## Records to process
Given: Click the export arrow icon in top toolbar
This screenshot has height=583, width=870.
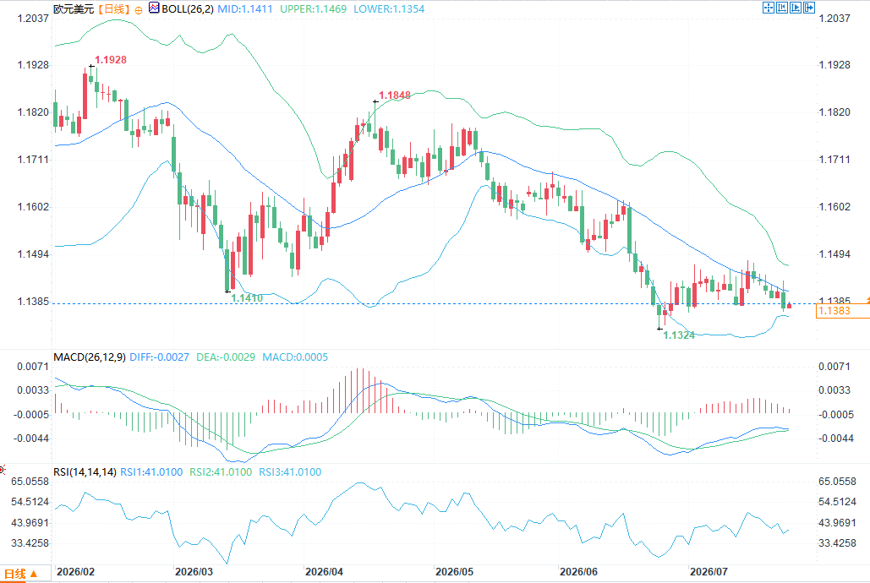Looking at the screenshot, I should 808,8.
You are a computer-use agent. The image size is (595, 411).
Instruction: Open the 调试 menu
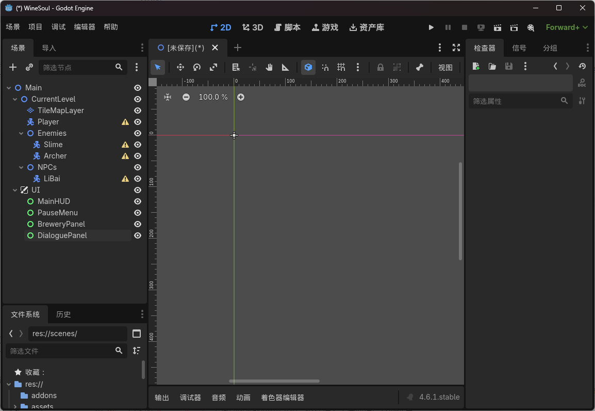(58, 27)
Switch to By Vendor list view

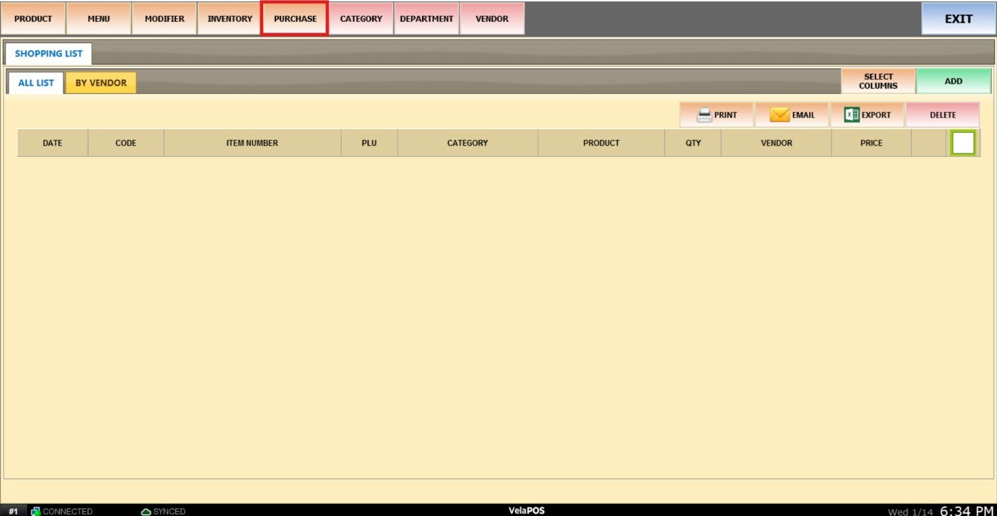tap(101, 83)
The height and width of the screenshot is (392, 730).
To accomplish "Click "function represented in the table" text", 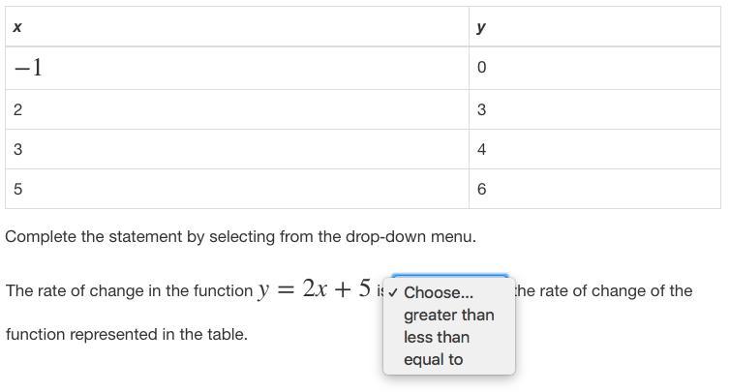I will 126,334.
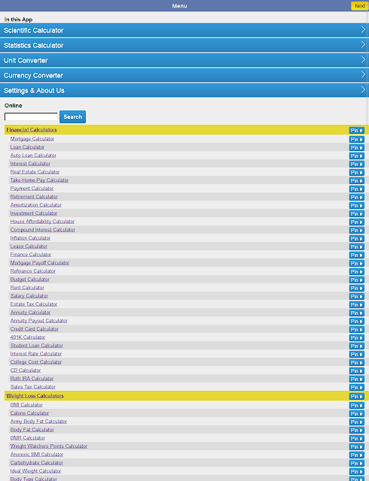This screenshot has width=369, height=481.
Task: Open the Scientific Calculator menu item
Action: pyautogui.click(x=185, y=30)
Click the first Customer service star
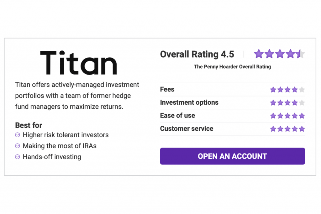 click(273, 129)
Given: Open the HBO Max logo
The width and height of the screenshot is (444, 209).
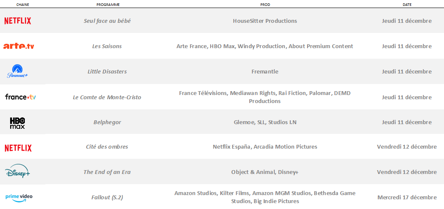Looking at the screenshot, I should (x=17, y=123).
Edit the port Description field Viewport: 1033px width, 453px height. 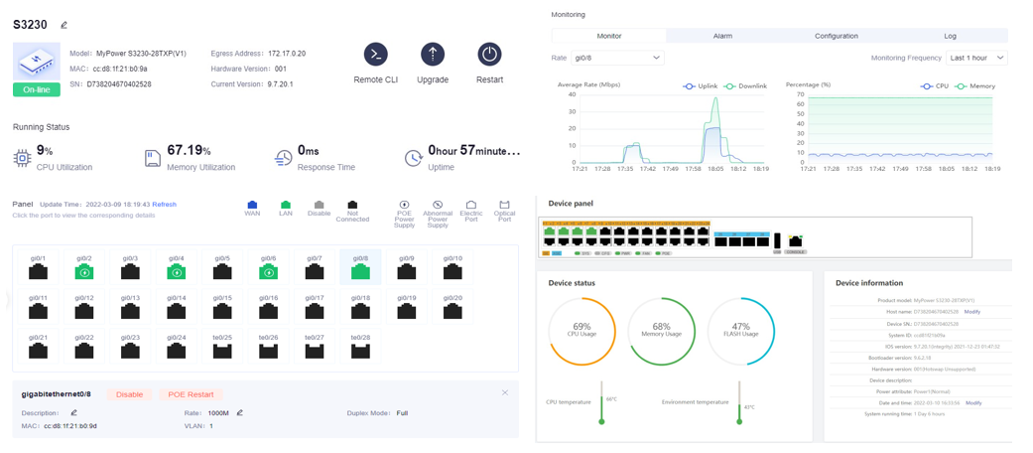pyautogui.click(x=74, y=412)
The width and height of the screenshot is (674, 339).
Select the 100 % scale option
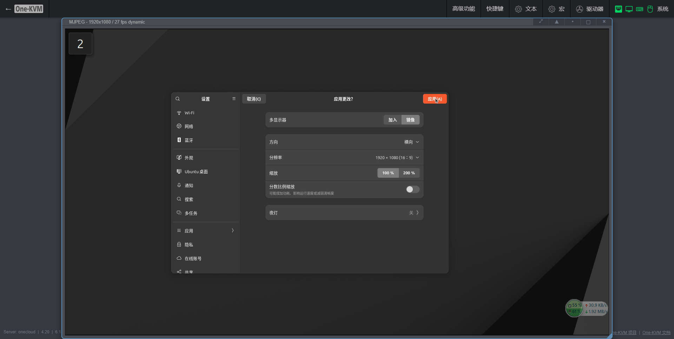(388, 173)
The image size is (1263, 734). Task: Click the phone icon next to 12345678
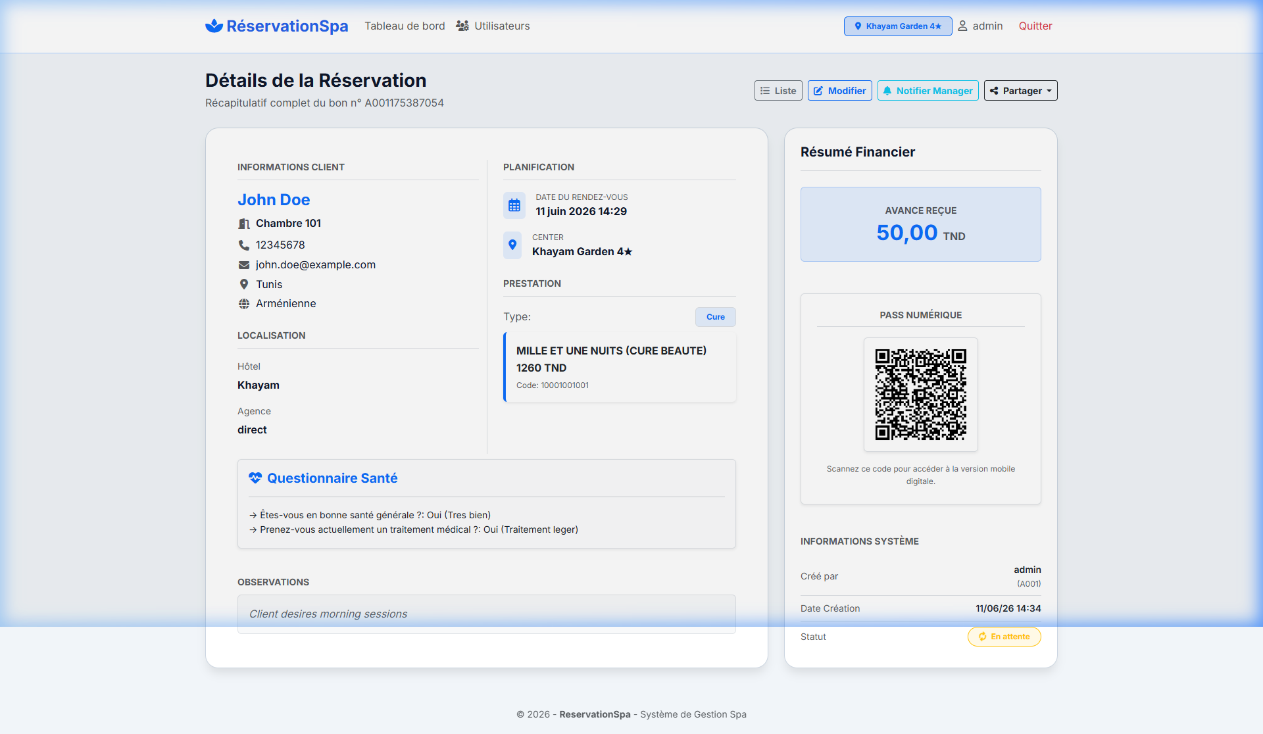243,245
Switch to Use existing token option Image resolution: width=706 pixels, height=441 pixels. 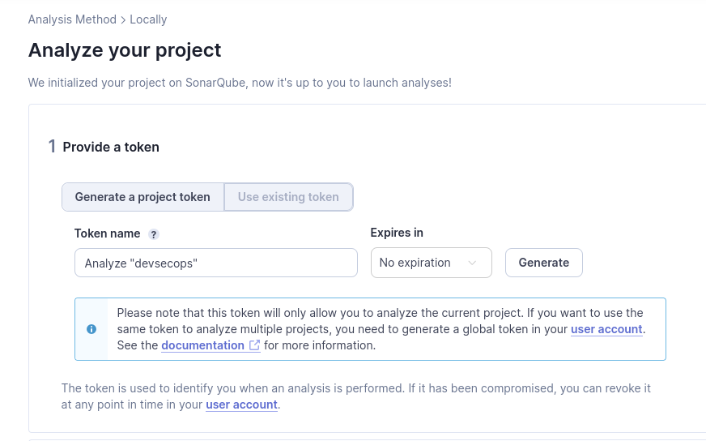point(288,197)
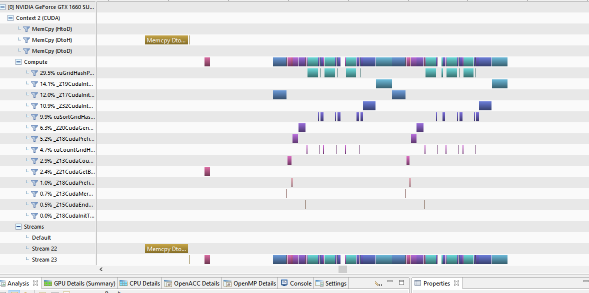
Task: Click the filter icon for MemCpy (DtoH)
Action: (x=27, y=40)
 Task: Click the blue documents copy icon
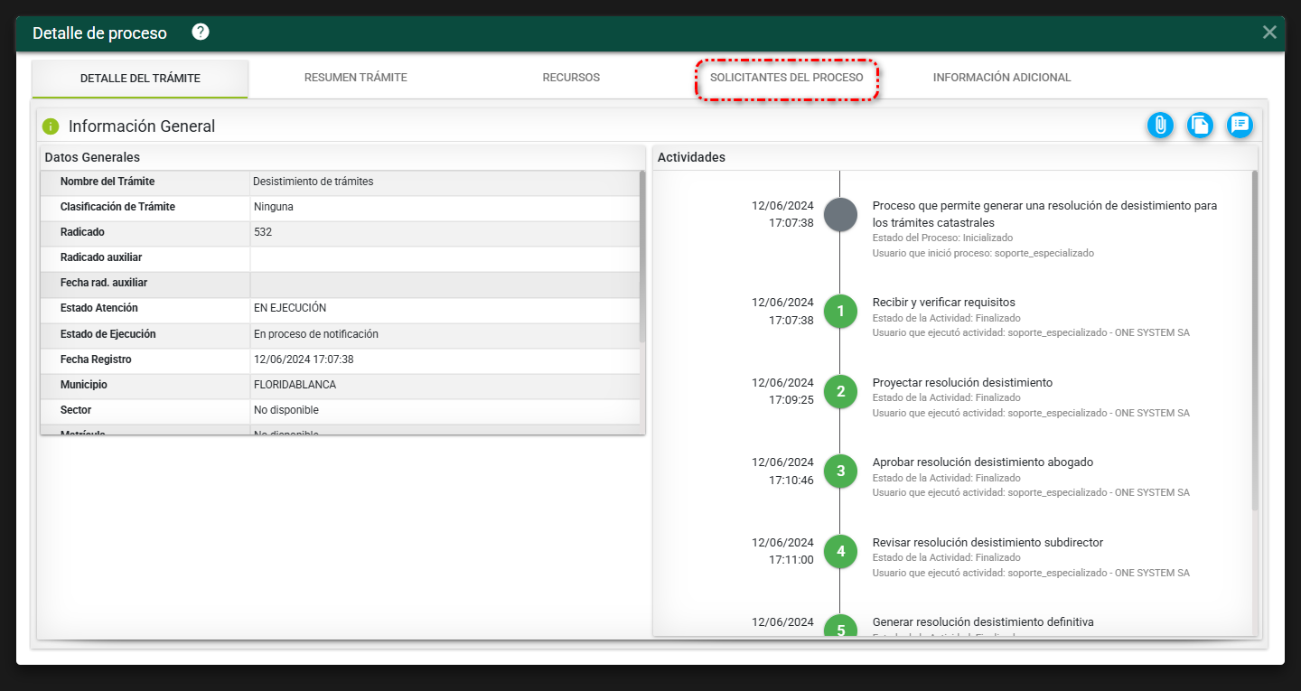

## Task brief
Please give the number of lines in the data where "Given" appears, without any other words.

## Exercise solution
2